» Tasks to complete
A: Edit the furniture tip-over article, starting with "Every 17 minutes" and going on through "died in 2014.", so that "dressers" becomes "chests of drawers".
B: According to the furniture tip-over article, how heavy is the weight hung on an extended drawer in the voluntary stability test?

» Page extract
***

Every 17 minutes in the United States, someone is injured in a furniture tip-over, the majority being children, according to numbers collected by the federal government. The threat gained national attention in 2016 when Ikea, which has its North American headquarters in Conshohocken, announced the recall of 29 million dressers it said could become unstable if not tethered to a wall. At the time, seven children since 1989 were known to have died beneath tipped Ikea dressers, including a 2-year-old boy from West Chester, Pa., who died in 2014.

Ikea has long maintained that its dressers, including those recalled for not meeting the standard, were safe when attached to a wall, as the instructions directed. In a statement last week, a spokesperson for the company said all its dressers now comply.

(DeLong, who lives in Sarasota, Fla., last year filed suit against Ikea in nearby Hillsborough County, where the dresser was purchased; the case was settled for an undisclosed amount. Ikea previously settled suits filed by the families of three children who died in tip-overs of its dressers for $50 million.)

The voluntary stability test DeLong is challenging in court is designed to ensure a dresser remains standing when a 50-pound weight, meant to simulate the pull of a child, is hung on an extended drawer. It is developed by a committee of manufacturers, testing labs, safety advocates, and consumers. ASTM facilitates the process, but its employees do not weigh in on the standard.

Conner weighed only 30 pounds, well below the test’s 50-pound threshold.

Safety advocates and federal regulators for several years have been advocating to strengthen the test by, for example, increasing the test weight and simulating how dressers are used in real life: loaded with clothing, often with multiple drawers extended at one time.

Such changes to the standard would require many manufacturers to make costly design changes to their dressers.

The industry has largely resisted the changes, saying the focus should be on enforcing the current standard. They have pressed the Consumer Product Safety Commission to provide data on fatalities involving compliant products, a request regulators say is unrealistic since the limited available data is often collected by police departments, not trained safety investigators.

DeLong joined the standards committee at ASTM — the same nonprofit she is now suing — last year and has listened to the argument.

“Our children are the data,” she said. “I don’t know what else [they are] looking for.”

***

» Data items
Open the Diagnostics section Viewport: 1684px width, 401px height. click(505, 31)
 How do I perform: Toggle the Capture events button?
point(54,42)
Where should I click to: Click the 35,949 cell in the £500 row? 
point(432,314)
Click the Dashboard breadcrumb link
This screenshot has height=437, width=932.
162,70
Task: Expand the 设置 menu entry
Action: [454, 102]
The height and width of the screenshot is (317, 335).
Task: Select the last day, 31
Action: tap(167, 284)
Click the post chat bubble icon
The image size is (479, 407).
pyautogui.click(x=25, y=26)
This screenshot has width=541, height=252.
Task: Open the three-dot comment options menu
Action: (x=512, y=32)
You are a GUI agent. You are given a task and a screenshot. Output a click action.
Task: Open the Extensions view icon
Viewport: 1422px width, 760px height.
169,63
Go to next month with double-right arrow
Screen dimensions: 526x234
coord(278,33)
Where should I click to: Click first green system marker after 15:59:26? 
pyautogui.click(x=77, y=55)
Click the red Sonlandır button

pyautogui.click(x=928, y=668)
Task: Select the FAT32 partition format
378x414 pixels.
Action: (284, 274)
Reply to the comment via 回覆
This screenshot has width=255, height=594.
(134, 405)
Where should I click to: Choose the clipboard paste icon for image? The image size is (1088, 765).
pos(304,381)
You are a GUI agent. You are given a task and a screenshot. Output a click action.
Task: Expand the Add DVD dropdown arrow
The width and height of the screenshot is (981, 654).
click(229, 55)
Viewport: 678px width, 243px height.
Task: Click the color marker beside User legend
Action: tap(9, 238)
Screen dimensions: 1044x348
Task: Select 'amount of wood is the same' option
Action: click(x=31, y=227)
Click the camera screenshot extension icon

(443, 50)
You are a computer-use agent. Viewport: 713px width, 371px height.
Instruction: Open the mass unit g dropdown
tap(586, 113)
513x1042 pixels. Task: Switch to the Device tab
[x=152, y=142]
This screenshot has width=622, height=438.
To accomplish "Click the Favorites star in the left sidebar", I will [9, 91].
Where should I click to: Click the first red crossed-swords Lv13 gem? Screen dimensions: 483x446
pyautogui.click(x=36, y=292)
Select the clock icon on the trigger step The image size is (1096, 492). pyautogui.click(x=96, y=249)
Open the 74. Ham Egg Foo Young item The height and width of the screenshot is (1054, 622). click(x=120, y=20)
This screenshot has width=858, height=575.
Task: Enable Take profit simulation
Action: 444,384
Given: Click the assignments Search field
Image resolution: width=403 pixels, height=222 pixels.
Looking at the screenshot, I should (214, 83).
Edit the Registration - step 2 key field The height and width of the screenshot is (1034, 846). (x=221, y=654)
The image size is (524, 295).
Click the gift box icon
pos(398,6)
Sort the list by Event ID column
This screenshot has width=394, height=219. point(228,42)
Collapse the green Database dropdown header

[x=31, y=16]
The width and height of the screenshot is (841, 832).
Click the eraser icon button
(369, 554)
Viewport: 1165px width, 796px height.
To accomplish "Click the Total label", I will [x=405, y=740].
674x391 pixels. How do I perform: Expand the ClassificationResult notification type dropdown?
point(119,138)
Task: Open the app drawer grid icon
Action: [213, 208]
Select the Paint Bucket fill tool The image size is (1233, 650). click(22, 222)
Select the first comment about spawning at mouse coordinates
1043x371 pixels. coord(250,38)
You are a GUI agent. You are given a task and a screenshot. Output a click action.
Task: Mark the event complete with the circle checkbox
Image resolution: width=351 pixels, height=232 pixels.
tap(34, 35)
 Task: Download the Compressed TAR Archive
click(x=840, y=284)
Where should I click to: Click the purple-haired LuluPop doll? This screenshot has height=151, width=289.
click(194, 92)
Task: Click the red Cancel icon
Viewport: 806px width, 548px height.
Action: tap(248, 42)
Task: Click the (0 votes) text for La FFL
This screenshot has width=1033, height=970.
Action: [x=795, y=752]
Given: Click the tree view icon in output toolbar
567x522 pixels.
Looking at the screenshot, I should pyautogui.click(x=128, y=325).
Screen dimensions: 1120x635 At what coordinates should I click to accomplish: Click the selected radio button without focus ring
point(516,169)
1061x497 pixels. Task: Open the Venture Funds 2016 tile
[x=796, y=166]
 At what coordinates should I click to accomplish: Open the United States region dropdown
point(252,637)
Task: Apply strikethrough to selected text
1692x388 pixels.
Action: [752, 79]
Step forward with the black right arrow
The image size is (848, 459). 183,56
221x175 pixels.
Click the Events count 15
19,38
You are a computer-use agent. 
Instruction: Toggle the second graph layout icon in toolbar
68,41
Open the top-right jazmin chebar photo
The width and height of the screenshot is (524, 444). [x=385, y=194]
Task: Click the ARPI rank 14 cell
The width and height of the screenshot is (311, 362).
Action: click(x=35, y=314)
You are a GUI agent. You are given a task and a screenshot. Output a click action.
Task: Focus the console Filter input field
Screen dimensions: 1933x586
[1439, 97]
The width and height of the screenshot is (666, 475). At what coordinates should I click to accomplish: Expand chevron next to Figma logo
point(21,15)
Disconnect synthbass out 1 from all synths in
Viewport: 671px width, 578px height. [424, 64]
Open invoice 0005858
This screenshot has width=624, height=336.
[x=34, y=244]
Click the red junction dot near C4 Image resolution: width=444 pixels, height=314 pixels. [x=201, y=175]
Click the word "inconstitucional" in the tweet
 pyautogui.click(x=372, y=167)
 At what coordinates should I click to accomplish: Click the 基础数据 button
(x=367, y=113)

***

» Answers to the tasks
A:
Every 17 minutes in the United States, someone is injured in a furniture tip-over, the majority being children, according to numbers collected by the federal government. The threat gained national attention in 2016 when Ikea, which has its North American headquarters in Conshohocken, announced the recall of 29 million chests of drawers it said could become unstable if not tethered to a wall. At the time, seven children since 1989 were known to have died beneath tipped Ikea chests of drawers, including a 2-year-old boy from West Chester, Pa., who died in 2014.

B: The weight is 50 pounds.